DADA2 Pipeline for 16S datasets in R

By Kelly Shannon

###This pipeline is adapted from the benjjneb dada2 pipeline found on GitHub: https://benjjneb.github.io/dada2/tutorial.html and based on Callahan et al., 2016. DADA2: High Resolution Sample Inference from Illumina Amplicon Data. Nature Methods. As well as from one created by MK English in Dr. Ryan Mueller’s lab at OSU. ##The pipeline will be performed with 14 total paired-end sequence fastq files (7 individual samples) as an example flowthrough. These are V4 hypervariable region amplicon sequences performed by the Oregon State University CGRB on an Illumina MiSeq NGS sequencer.

#Packages to load: I like to go ahead and load all of the packages I think that I will need before I start. If you do not yet have a package in your library, the command to install it is <install.packages(“name_of_package”). You may not need all of these but it doesn’t hurt to load them regardless in case you do, since they are all commonly used packages to complement dada2.

library(BiocManager)
library(dplyr)
library(scales)
library(grid)
library(reshape2)
library(dada2)
library(tidyr)
library(stringr)
library(phyloseq); packageVersion("phyloseq")
library(Biostrings); packageVersion("Biostrings")
library(ggplot2); packageVersion("ggplot2")
library(vegan)
library(lessR)
library(ape)
library(reshape2)
library(microbiome)

#First things first, we want to set a path for R to find our paired-end reads, which are the fastq sequences that were recieved from the sequencing facility. This will be the same path as where they are located on your desktop, and can easily be copy and pasted from moving into the directory where they are located on the command line and copy pasting the output of . What I like to do is make a directory that contains only my fastq files of interest, that way the path to them will only display those files. We can store this path in a vector.

path_to_files <- "/Users/kellyshannon/BIOINFORMATICS/MiSeq_Beavers/paired_reads"
list.files(path_to_files)

The output from this should show your fastq files, and maybe other directories that you have within this directory, that’s fine too. Your files should end in “.fastq”

#We now want to create individual vectors containing just the forward and reverse reads with the <sort()> command. The pattern we put into this can really be anything, but it MUST match the common wording of your forward and reverse reads.
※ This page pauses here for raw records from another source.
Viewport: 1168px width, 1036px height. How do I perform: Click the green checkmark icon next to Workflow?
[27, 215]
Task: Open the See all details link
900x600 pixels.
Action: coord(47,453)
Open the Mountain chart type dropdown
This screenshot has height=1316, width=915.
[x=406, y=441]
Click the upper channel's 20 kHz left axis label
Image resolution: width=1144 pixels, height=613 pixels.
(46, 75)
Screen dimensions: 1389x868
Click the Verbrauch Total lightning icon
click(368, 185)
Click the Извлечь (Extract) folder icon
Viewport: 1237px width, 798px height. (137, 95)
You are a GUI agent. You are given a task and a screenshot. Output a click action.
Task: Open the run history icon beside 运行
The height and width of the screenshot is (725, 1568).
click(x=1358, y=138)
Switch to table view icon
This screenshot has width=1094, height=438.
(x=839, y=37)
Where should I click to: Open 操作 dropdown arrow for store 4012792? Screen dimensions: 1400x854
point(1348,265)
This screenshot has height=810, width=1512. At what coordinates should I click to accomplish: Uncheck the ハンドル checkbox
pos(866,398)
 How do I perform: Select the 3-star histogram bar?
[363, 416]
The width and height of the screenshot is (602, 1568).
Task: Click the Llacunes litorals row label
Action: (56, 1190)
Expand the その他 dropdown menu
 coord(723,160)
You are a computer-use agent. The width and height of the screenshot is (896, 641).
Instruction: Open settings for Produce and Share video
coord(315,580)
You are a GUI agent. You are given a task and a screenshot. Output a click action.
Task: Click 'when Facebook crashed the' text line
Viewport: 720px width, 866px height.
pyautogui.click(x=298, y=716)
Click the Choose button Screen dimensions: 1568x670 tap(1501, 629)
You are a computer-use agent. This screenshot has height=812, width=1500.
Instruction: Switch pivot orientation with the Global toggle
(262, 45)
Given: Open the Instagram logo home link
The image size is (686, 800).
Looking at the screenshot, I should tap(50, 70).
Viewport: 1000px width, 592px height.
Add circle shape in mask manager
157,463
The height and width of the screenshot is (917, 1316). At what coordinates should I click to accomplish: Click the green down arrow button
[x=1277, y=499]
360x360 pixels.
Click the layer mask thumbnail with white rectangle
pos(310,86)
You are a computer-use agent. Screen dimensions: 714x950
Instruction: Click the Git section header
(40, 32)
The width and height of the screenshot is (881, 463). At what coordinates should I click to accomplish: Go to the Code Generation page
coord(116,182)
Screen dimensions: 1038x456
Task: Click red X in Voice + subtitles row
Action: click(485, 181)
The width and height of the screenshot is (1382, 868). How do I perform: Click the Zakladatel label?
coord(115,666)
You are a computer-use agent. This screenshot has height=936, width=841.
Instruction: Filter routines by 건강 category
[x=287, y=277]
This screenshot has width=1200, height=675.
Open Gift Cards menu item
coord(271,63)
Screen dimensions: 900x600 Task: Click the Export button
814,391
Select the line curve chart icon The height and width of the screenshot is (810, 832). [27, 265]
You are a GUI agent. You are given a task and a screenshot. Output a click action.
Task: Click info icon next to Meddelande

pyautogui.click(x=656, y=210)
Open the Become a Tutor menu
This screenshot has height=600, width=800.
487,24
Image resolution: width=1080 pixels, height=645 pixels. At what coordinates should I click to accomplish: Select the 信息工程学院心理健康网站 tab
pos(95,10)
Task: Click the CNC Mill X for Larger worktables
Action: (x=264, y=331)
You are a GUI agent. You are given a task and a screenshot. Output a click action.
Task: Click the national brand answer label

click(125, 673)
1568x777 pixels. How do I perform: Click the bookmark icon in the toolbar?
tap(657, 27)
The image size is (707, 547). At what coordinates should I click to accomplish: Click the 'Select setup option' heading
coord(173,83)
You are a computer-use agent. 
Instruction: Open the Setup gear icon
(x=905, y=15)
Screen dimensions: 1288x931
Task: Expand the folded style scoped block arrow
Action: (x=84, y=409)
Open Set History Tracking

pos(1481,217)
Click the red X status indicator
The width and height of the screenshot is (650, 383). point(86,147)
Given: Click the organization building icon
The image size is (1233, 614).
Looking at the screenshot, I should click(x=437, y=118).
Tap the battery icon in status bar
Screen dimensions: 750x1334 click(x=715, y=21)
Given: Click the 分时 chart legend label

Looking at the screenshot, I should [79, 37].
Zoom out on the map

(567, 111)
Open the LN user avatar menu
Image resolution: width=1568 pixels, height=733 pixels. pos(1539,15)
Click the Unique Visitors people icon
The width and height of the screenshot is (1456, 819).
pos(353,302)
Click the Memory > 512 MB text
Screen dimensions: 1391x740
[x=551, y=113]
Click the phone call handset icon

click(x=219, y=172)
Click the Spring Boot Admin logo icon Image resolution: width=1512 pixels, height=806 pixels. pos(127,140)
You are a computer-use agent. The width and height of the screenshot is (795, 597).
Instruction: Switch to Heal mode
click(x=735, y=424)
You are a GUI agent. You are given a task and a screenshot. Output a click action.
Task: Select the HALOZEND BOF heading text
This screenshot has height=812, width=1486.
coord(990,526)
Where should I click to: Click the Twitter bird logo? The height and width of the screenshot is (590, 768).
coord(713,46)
For example, I had renamed mine before this pipeline and each forward read follows the pattern: “samplename_F.fastq”, where the sample name is unique to each sample, but they all end in “F.fastq”. Therefore, the pattern will be “F.fastq”; same deal for the reverse reads.

forward_seqs <- sort(list.files(path_to_files, pattern = "_F.fastq", full.names = TRUE))
reverse_seqs <- sort(list.files(path_to_files, pattern = "_R.fastq", full.names = TRUE))

#Now that we have vectors made for our forward and reverse reads we can extract the sample names from them, again this is assuming that they have the file names following the structure of “samplename_X.fastq”.

sample_names <- sapply(strsplit(basename(forward_seqs), "_"), `[`, 1)
sample_names

The output of the vector should show only the names of your samples.

#We are now going to want to inspect the quality of our forward and reverse reads. Remember that this will be displaying the Phred Score on the y-axis (quality of the identity of nucleobases: https://en.wikipedia.org/wiki/Phred_quality_score) and the length of the reads on the x-axis. Now, we can use DADA2 for this, but I think multiqc does a much better job of displaying read quality, and gives lots of additional info. Assuming your reads have been demultiplexed by the sequencing center (they will be generally from the OSU CGRB), they also may have come with their own FastQC reports, which can be put in directly to multiqc to generate an overall report. If not, you can download FastQC and MultiQC individually and use them on your sequences (links below). Esseentially, FastQC will generate a similar report to what we’ll generate with DADA2, below, but then MultiQC can be used to compile all of your FastQC output into one beautiful file that can be visualized on your browser. It will also show you whether or not there are any adaptors in your reads, which will need to get trimmed away.

#https://www.bioinformatics.babraham.ac.uk/projects/fastqc/ #https://multiqc.info/

#We’ll continue with the DADA2 way of visualizing read qualities because the pipeline really won’t change whether you are using the DADA2 <plotQualityProfile()> command, or multiqc output. This will output the total # of reads in each fastq file, as well as showing us where the reads drop off in quality. In general, the forward reads will be much better than the reverse, meaning the quality of the reads will not drop off until towards the end of the reads.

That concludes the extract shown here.